PARIS, France — More than 200 million coronavirus vaccine doses have been administered in at least 107 countries and territories, according to an AFP count based on official sources Saturday.
In total 201,042,149 doses had been given worldwide by 12 p.m. Jerusalem time — a figure that does not include the latest data from China and Russia, countries that have stopped making their progress public in recent days.
Some 45 percent of the injections took place in countries belonging to the wealthy G7 club, whose members account for just 10% of the global population.
Its seven countries — the US, Canada, Britain, Germany, France, Italy, and Japan — promised Friday to share doses more fairly with worse-off countries.

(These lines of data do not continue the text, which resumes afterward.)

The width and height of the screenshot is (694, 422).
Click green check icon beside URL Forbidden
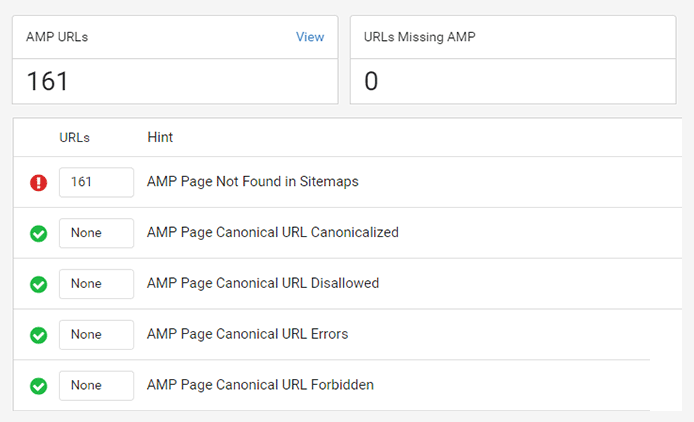click(39, 386)
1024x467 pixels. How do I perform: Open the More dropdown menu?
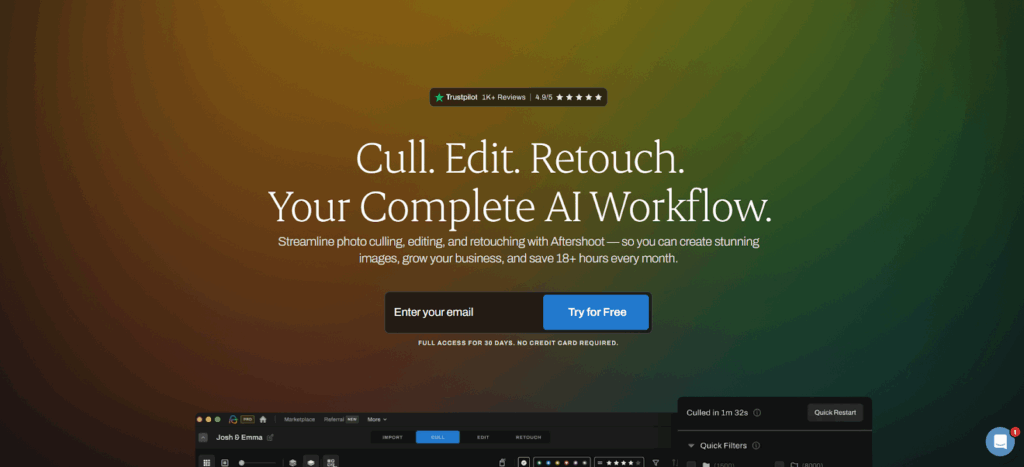coord(377,419)
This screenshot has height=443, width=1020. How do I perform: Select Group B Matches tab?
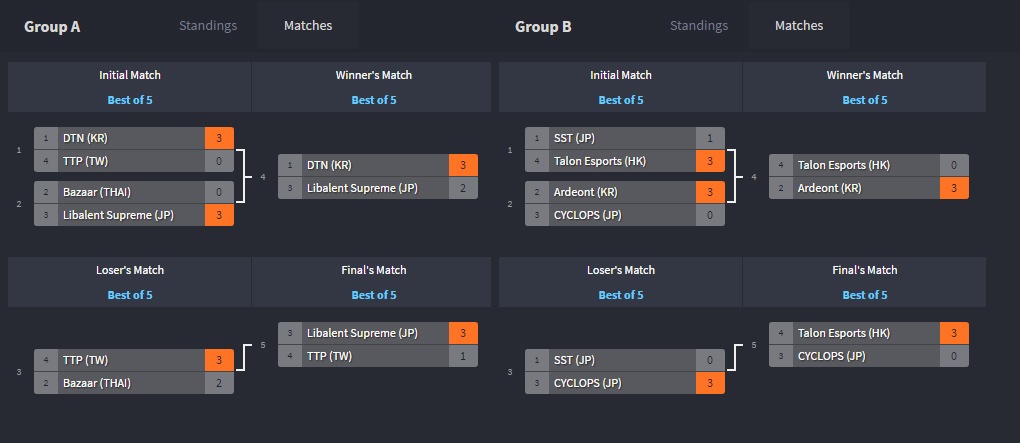pos(799,26)
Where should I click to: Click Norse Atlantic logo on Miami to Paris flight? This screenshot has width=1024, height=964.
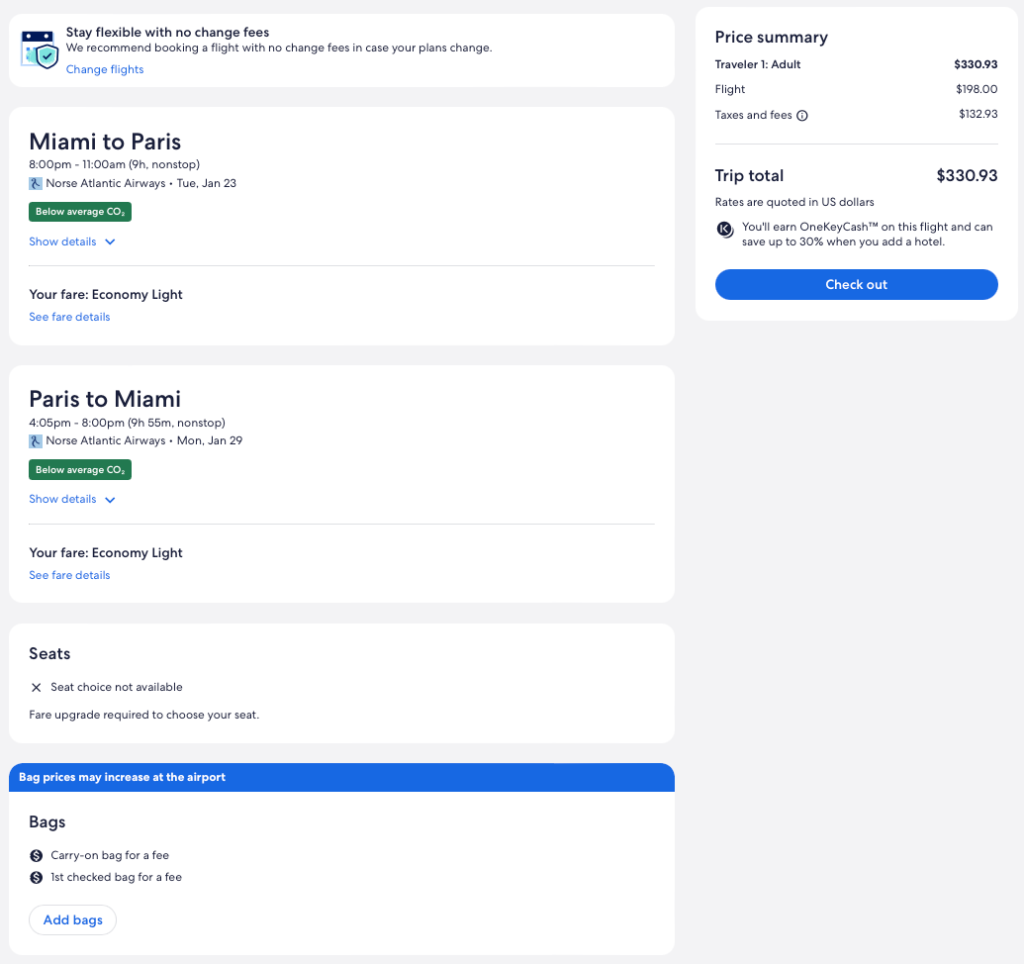pos(36,183)
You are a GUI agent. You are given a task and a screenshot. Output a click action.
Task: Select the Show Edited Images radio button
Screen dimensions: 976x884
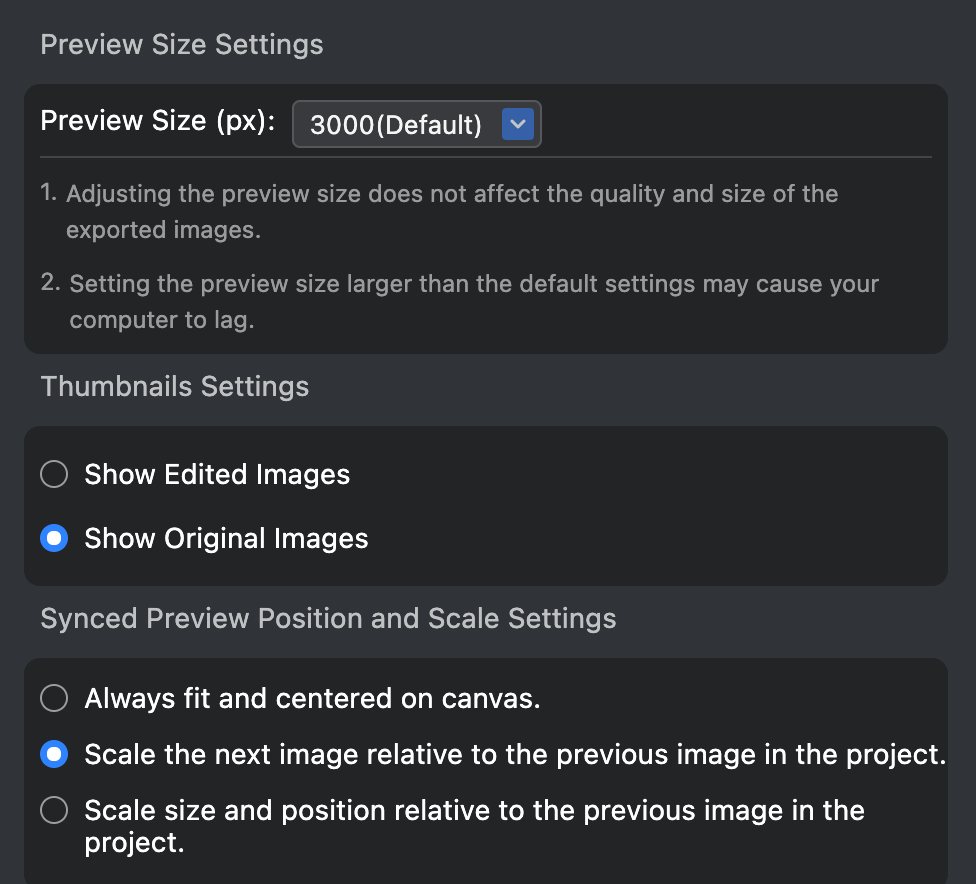coord(54,474)
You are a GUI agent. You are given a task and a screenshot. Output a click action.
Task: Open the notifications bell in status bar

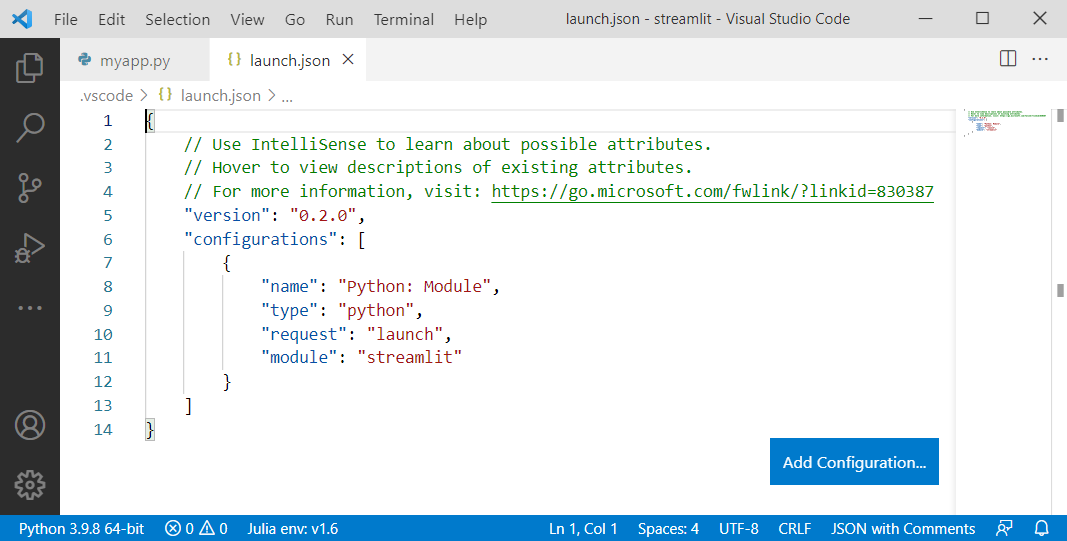pyautogui.click(x=1041, y=528)
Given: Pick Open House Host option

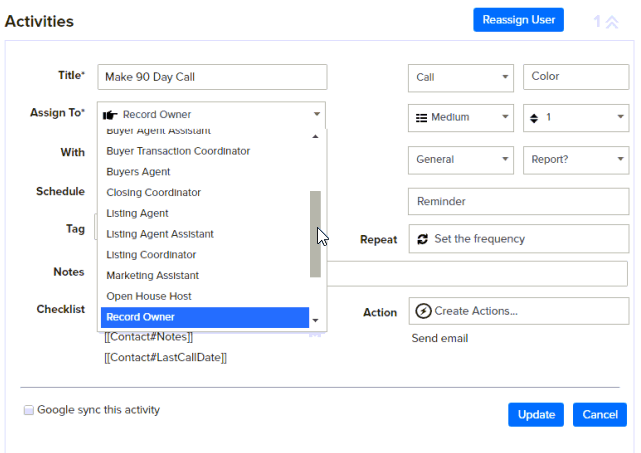Looking at the screenshot, I should click(149, 296).
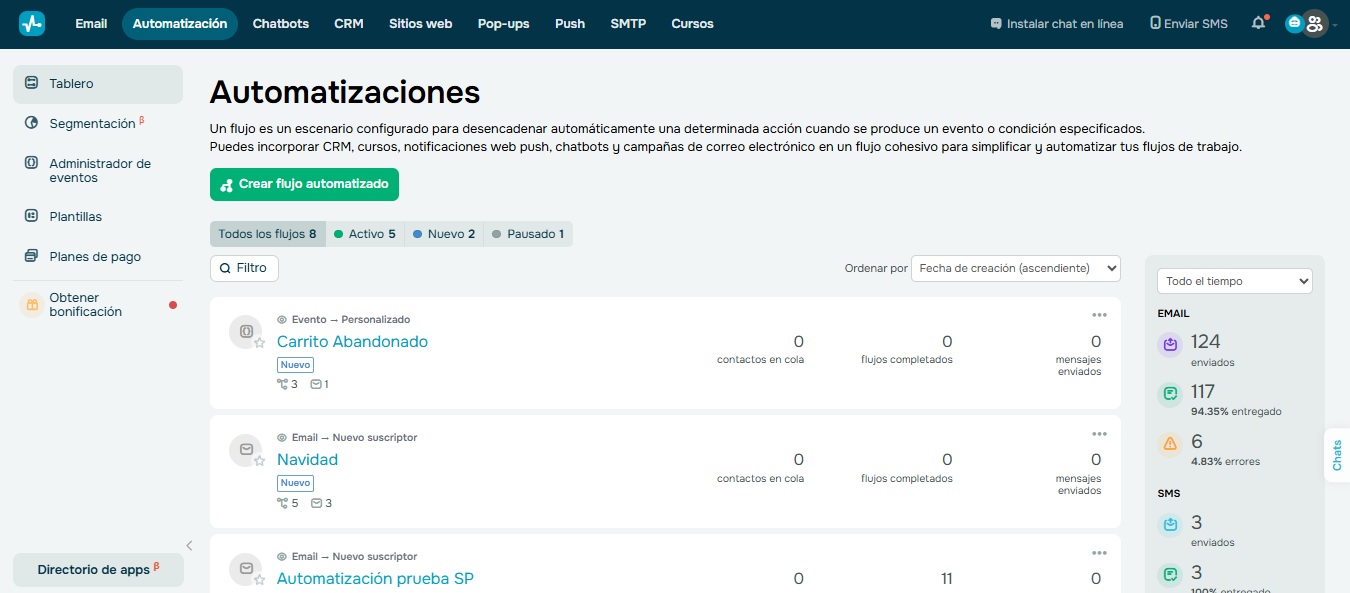The image size is (1350, 593).
Task: Star the Navidad flow
Action: [x=258, y=459]
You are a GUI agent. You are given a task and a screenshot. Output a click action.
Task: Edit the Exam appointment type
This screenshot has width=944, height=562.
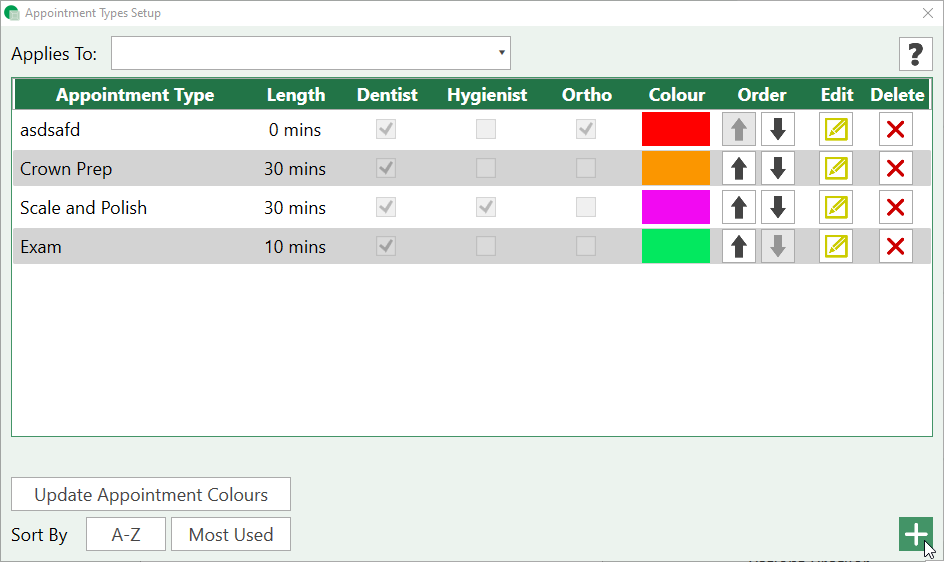pyautogui.click(x=835, y=246)
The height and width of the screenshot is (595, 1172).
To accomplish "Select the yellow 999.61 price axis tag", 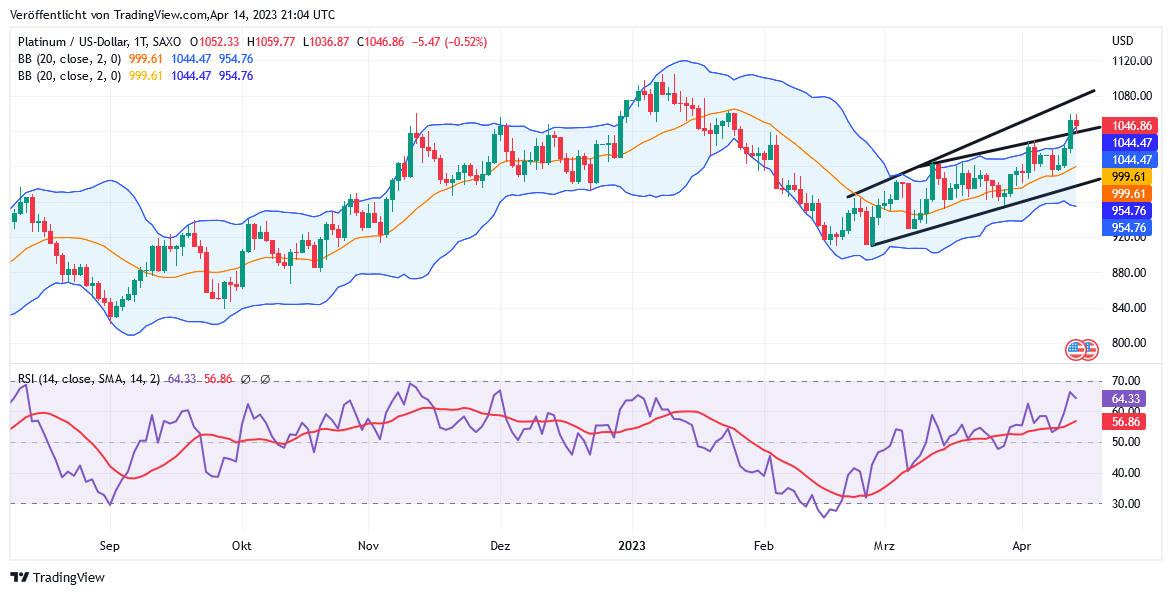I will (x=1126, y=176).
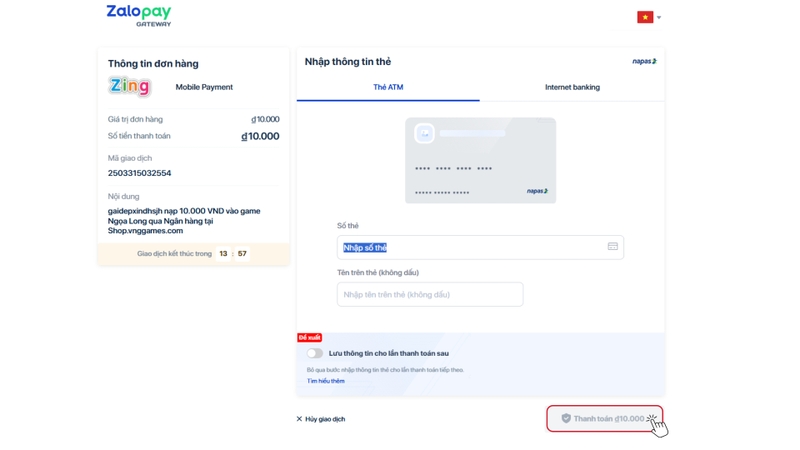Click the napas logo in card header
The image size is (800, 450).
[644, 62]
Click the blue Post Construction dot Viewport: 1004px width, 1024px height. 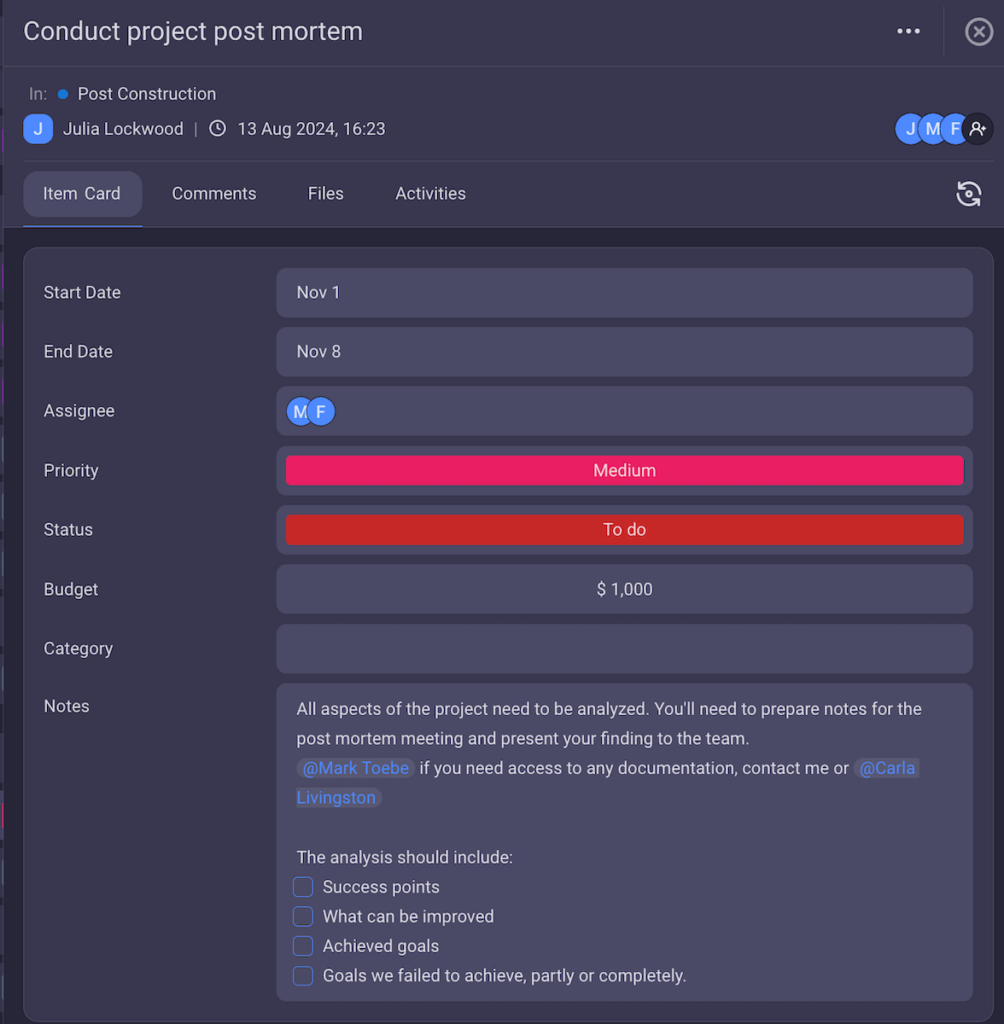pos(63,94)
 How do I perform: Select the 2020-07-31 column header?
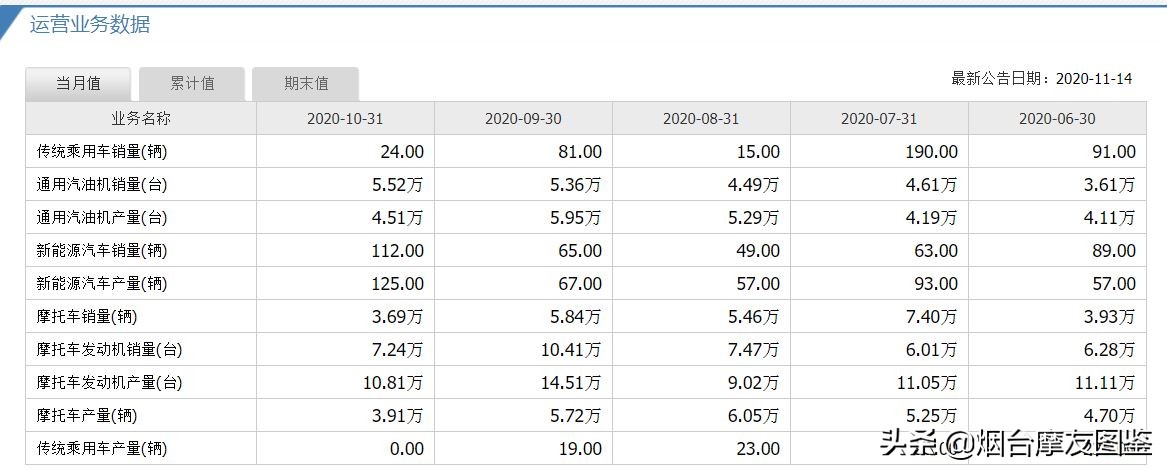[879, 119]
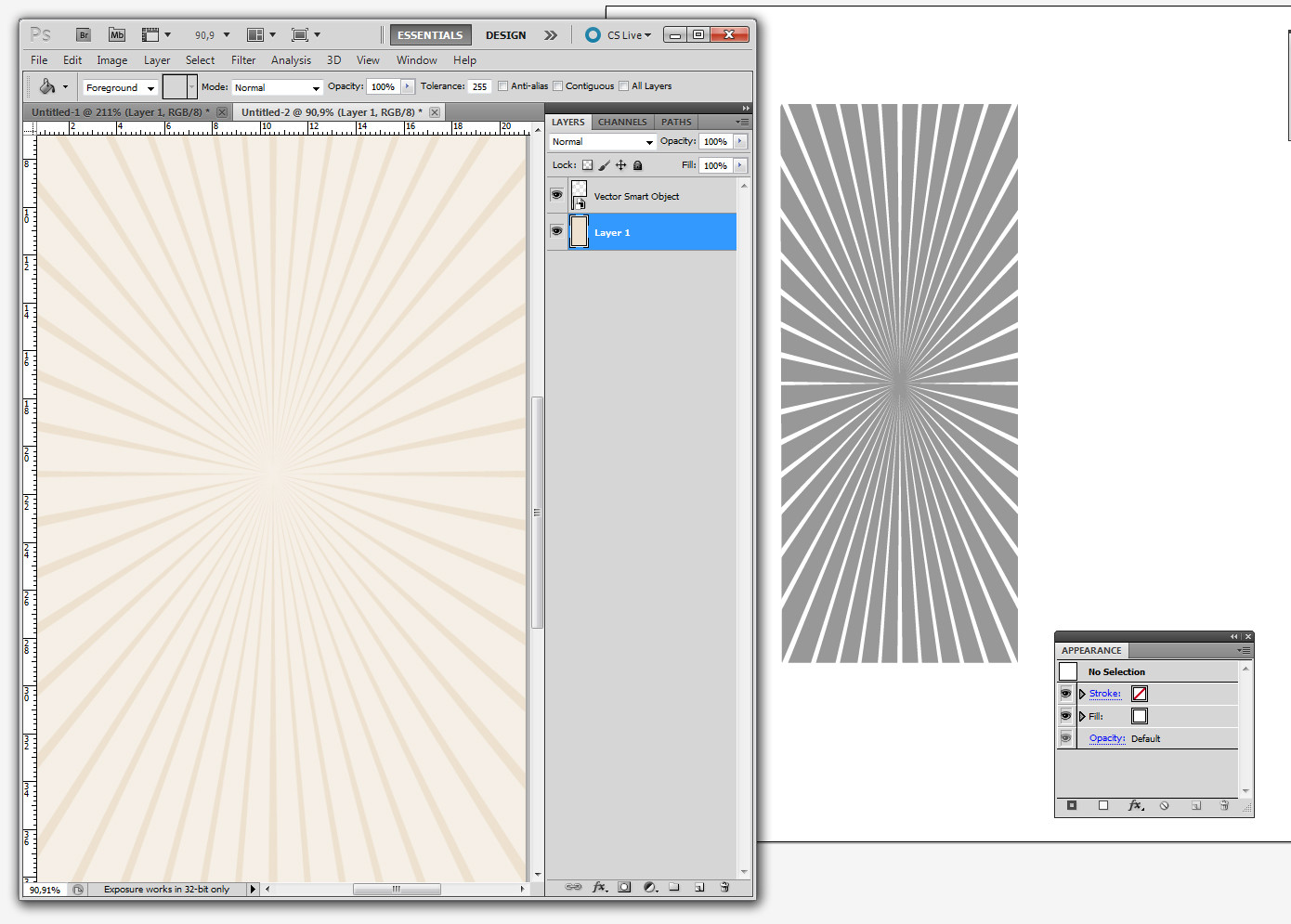Screen dimensions: 1291x924
Task: Click the Lock Position icon in Layers panel
Action: coord(621,164)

G7 leaders plan to more than double their total support to worldwide coronavirus vaccinations, to $7.5 billion, including through the World Health Organization-led Covax scheme.
More broadly, 92% of doses worldwide have been given in countries classified by the World Bank as “high-income” or “upper-middle income,” accounting for around half of global population.
Among the 29 countries the institution ranks as “low-income,” only Guinea and Rwanda have begun vaccinating.
Israel is far ahead of any other country worldwide with almost half its population of nine million people having received at least one vaccine dose.
One in three Israelis has received both doses needed for full protection.
Other countries to have given more than 10% of their people at least one dose include Britain (25%, Bahrain (16%), the US (13%), Chile (12%), the Seychelles (43%) and the Maldives (12%).
In absolute figures, the US has injected more people than any other nation, with 59.6 million doses.
China had reached 40.5 million by February 9, while Britain is at 17.5 million, India 10.7 million and Israel 7.1 million.
COVID-19 cases drop
Meanwhile, the number of new COVID-19 cases reported worldwide fell by 16% last week to 2.7 million, the World Health Organization said this week.
The number of new deaths reported also fell 10% week-on-week, to 81,000, the WHO said in its weekly epidemiological update, using figures up to Sunday.
Five of the six WHO regions of the world reported a double-digit percentage decline in new cases, with only the Eastern Mediterranean showing a rise, of 7%.
New case numbers dropped 20% last week in Africa and in the Western Pacific, 18% in Europe, 16% in the Americas and 13% in southeast Asia.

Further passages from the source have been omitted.